Tech Notes: Carbon Fiber, Dead Flip, Adobe’s iOS Apps, Magic Chargers
Apple Investigates Carbon Fiber Cases
A recent Apple hire suggests carbon fiber may make it into a future Apple product. Wonder if carbon fiber is lighter and less dent-prone than aluminum — it’s used in bike frames and baseball bats after all. Our iPad has two dents from droppage, and the MacBook Air has a thin slice in the lower left corner; cause unknown.
File Under “Replaced By Smartphone”
Flip video cameras are dead. A Flip video camera was on my tech toy wish list a few years ago only to be replaced by the iPhone 4. Other gadgets have fallen off the list — don’t think I’ll be getting a new point-and-shoot camera or a Nintendo DS any time soon. The best video/camera/music player/eBook reader/portable game device/DVD player is simply the one you’re carrying.

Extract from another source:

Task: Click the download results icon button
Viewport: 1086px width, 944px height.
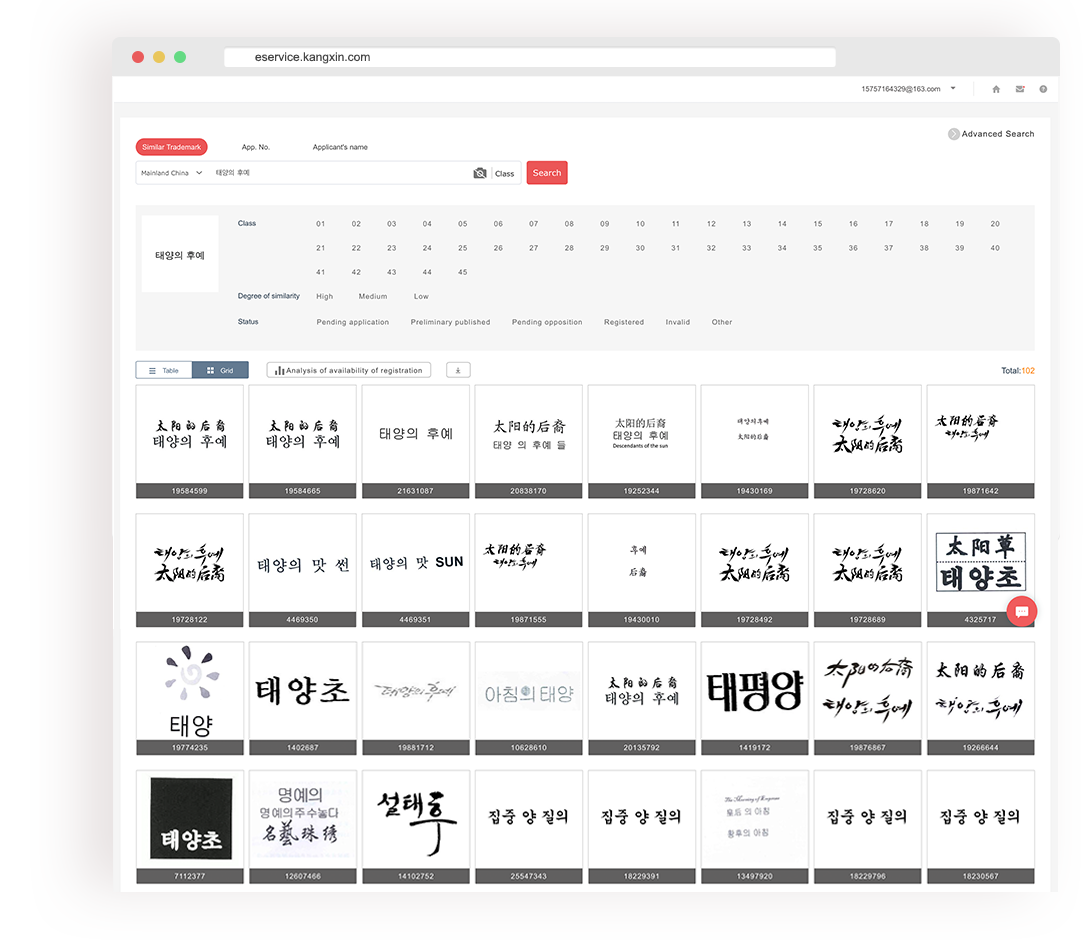Action: (x=458, y=370)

Time for a new acronym: JGASA = Just Get A Smart Phone Already.
Adobe Photoshop on iPad
What with Flash’s diminishing relevance the Adobe oil tanker is slowly moving in reaction to the “post-PC” era. Three new iPad apps (Color Lava, Eazel, Nav) work with Photoshop to turn your iPad into a touch-screen peripheral. There’s also a Photoshop SDK to allow developers to create original iPad/iPhone apps that work with Photoshop.
This is as smart strategy, done correctly this could establish Photoshop if not other CS apps as a new development platform, and ideally, a new use case for iOS devices in businesses — imagine designers requesting iPads along with their semi-annual obligatory CS upgrade.
But of course, Adobe must execute on this lofty vision — and based on past gripes, bugs, and bloaty cruft my expectation bar is set rather low.
Magic Bar and Magic Charger
Mobee’s Magic Bar wirelessly charges a keyboard and Magic Trackpad, and their Magic Charger is a possible solution to the battery-muching Magic Mouse. Yes, am so lazy replacing rechargeable batteries is too much of a chore (first world problem).